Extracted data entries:

================================

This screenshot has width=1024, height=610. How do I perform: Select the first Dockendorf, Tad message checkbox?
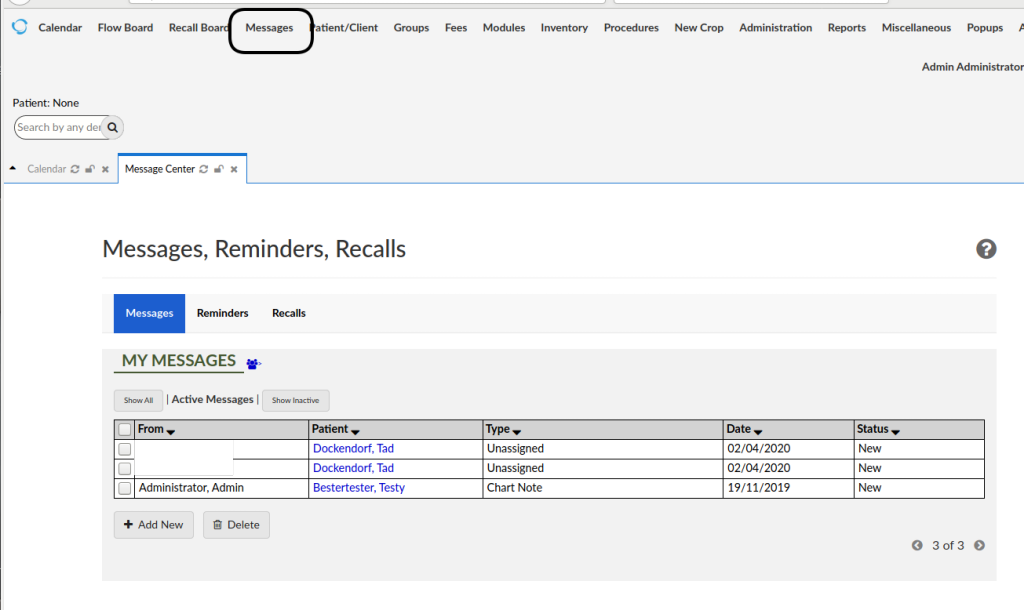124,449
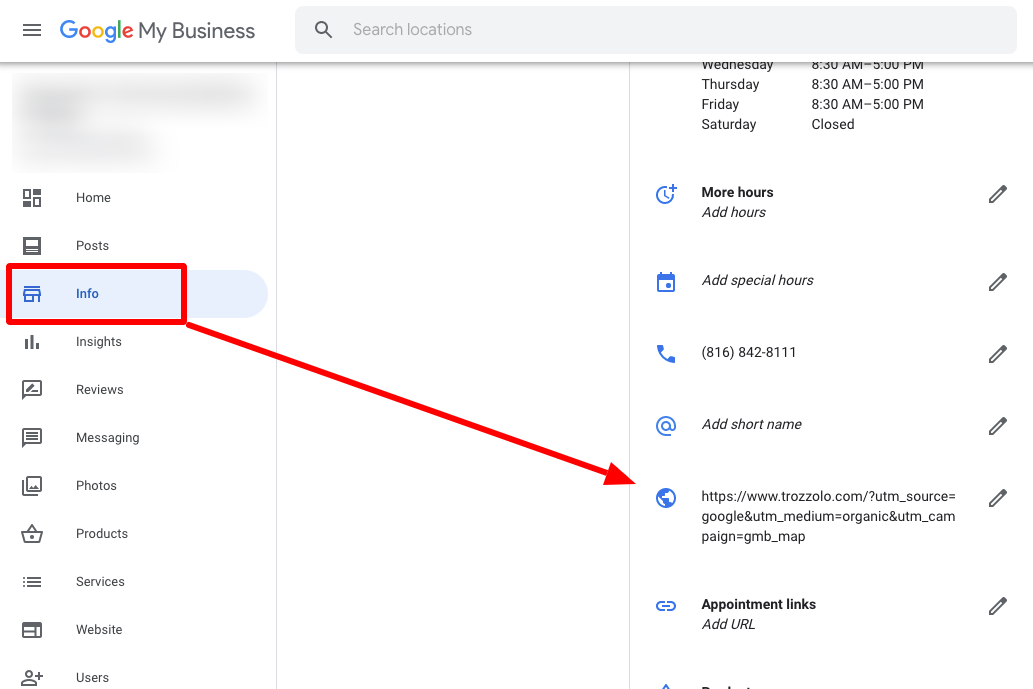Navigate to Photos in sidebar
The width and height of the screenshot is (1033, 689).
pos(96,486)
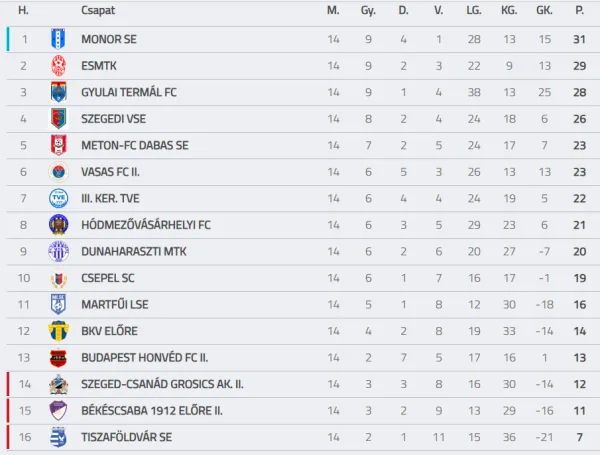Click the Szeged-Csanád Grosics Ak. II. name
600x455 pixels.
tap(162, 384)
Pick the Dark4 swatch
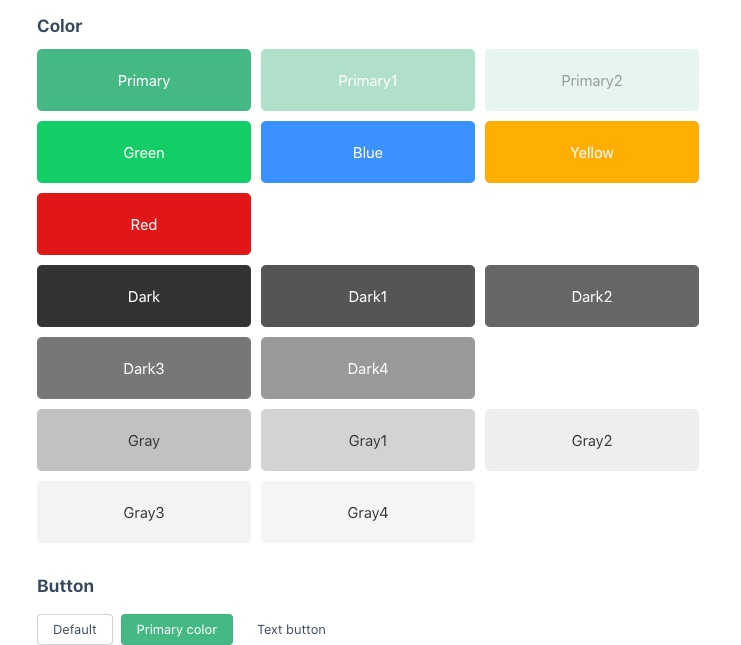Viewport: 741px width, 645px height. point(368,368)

================================

* Instructions for the task:
Pictures stay out, and every line of the records is transcribed exactly.

* Solution to the problem:
This screenshot has width=1024, height=610. How do I perform: Select the first Dockendorf, Tad message checkbox?
124,449
Navigate to Photos in sidebar
The width and height of the screenshot is (1033, 689).
pos(96,486)
Click the Szeged-Csanád Grosics Ak. II. name
600x455 pixels.
tap(162, 384)
Pick the Dark4 swatch
Viewport: 741px width, 645px height. point(368,368)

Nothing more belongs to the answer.